In prison, every law, policy or guideline is interpreted in whatever way that causes the most amount of discomfort to us incarcerated. Regardless of one’s beliefs about crime and punishment, the numbers indisputably demonstrate that such dehumanization contributes to recidivism because convicts are released worse off than when they came in. The Department of Corrections (DOC) doesn’t view prisoners as humans, their system is designed to teach us that we’re not, and their staff are highly trained in the art of reinforcing this point.
Still, some of my neighbors, suffering from Stockholm’s Syndrome, become pets to their captors. They can often be seen joking with guards and staring up with big, shining eyes, anticipating approval. I’ve always taken the opposite approach, seizing every opportunity to remind them that they’re little more than stakeholders in a modern-day slave-trade and that someday society will remember them with the same contempt that we now harbor for Confederate plantation owners.
When guards here in the Monroe Correctional Complex (MCC) inevitably weaponized COVID-19 guidelines, I felt an obligation to jeopardize what was becoming a successful career as a novelist in order to expose a negligence that I knew would soon cost lives.
Six years ago, I sat in Seattle’s King County Jail with little more than an eighth grade education facing 30 years for a string of armed robberies. Having grown up in a culture that praised ignorance above academics and creativity, it took the monasticism of a jail cell for me to seek escape through writing. My first novel was written with a golf pencil on a few tablets of legal paper and passed around my living unit. The joy I found in the process, combined with the reactions of readers, reinforced a calling I had always felt. A few months later, I was sentenced to twelve years and sent to prison, where I became fully consumed by the craft.
When I finally began submitting my work in late 2018, I learned that most publishers were highly prejudiced against incarcerated individuals. My novel, “Highway Twenty,” was considered by Beacon Publishing Group, but they instantly retracted their interest when they learned of my living situation.

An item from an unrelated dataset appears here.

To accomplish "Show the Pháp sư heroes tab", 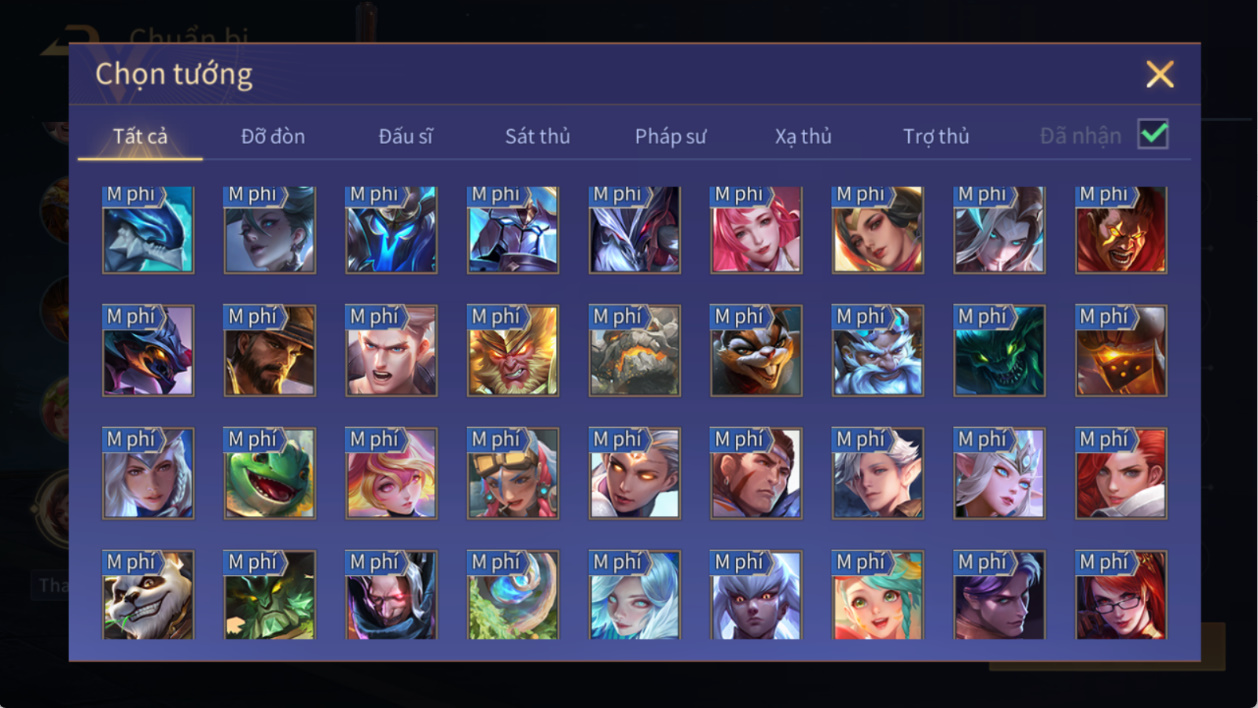I will [670, 136].
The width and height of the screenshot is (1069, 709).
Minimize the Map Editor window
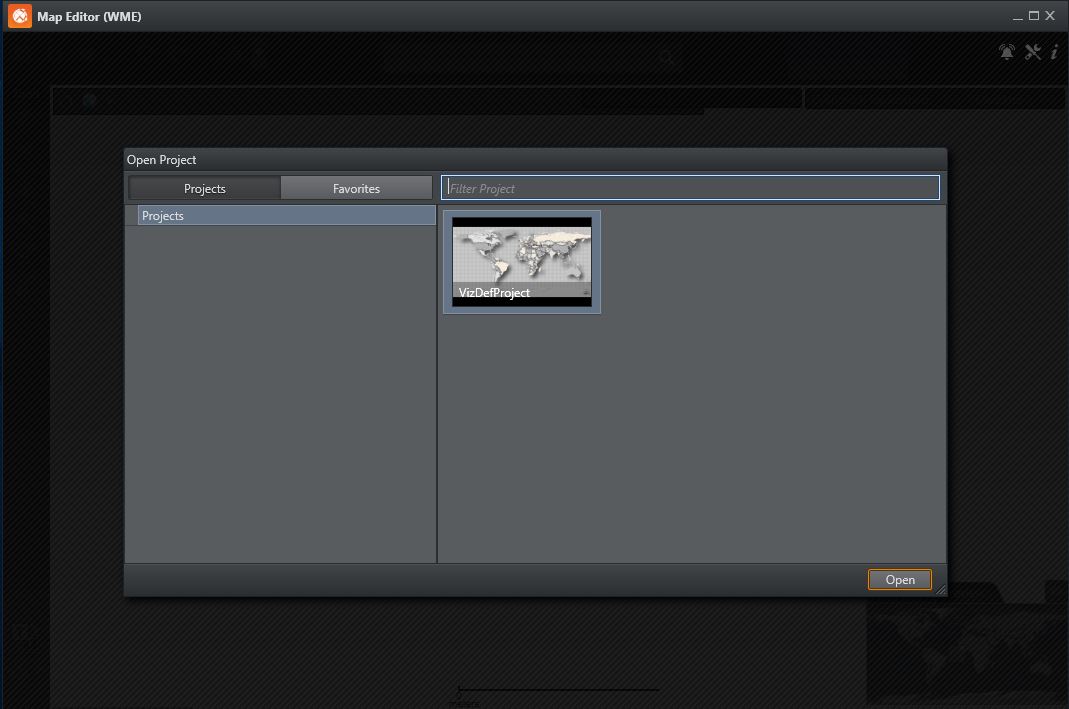[x=1018, y=16]
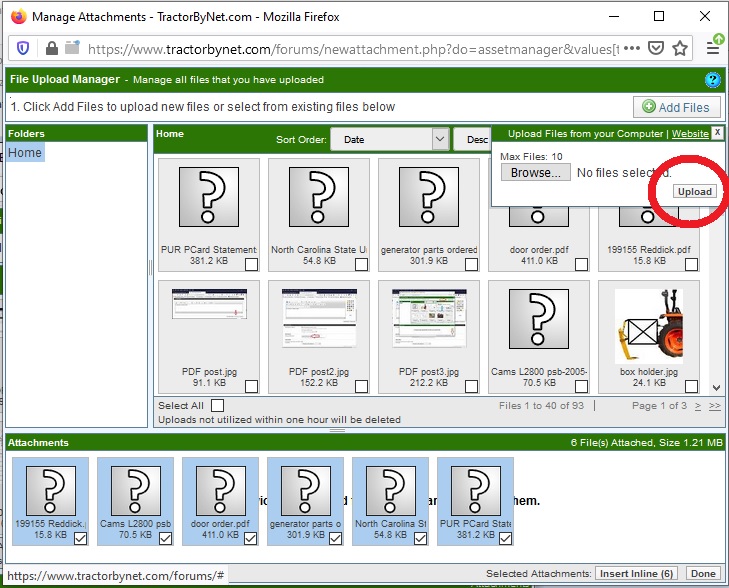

I stopped disclosing my status unless specifically asked. I published short stories in dozens of magazines and anthologies and signed book deals with multiple presses. My Twitter following grew, and authors I had grown up reading commented on my posts.
Then, COVID-19 swept the planet, and I sat in my cell, watching death tolls rise on my television screen. Washington State ushered in the first U.S. case, and a senior center forty minutes away had an outbreak that dealt death to dozens. Reporters claimed that one in five of all COVID-related fatalities occurred in long-term-care-facilities, but it was doubtful they had accounted for prisons even though they are by definition long-term-care-facilities. My neighbors and I have seen how even the common cold spreads here due to poor ventilation and close living quarters, so we knew that if the coronavirus came in, the majority of the population would have it within a couple weeks.
The complaints were minimal when visitation and all programing were suspended. However, the guards, being the only vessels through which the virus could come in, still refused to wear masks. Prisoners were also being de-incentivized to report symptoms, as any who did were taken to segregation, denied access to showers, and given only small rations of drinking water.
My wife suggested that it was time for me to enlighten the outside world about what was going on in my home, even though it meant exposing myself as a prisoner, because the only other option was to wait for people around me to die.
The resume I’d built as an author allowed me to publish with major news organizations, so I wielded the only weapon I had, which was my pen. Ultimately, however, it took a riot here to gain national attention before prisoners and guards alike were finally mandated to wear masks in the facility. Black Rose Writing, a publisher I had signed with, terminated my book contract four days after publication upon finding out I was incarcerated. Many of my readers unfollowed me on social media around the same time.
DOC began applying COVID guidelines in ways that, once again, put our lives in danger. The number of residents permitted in areas that allowed for social distancing was reduced, confining the population to the crowded living units, and soon, we were all sick. I experienced shortness of breath, an uncontrollable cough, and a sore throat that lasted a month. So did many around me, but we hid our symptoms. Numbers from an Ohio prison were being publicized in order to demonstrate that most carriers were asymptomatic. I wrote about our outbreak here in MCC, because I thought it was important to note that prisoners were likely concealing symptoms to avoid “the hole,” and that those numbers should be questioned.
Before long, exposing corruption and abuse of power, advocating for reform and giving a voice to the unheard around me became a full-time job. And though the people entrusted to micromanage my life fear transparency and don’t appreciate what I do, the feelings are mutual. I don’t plan on stopping any time soon.
In fact, I’m going to make it my New Year’s resolution.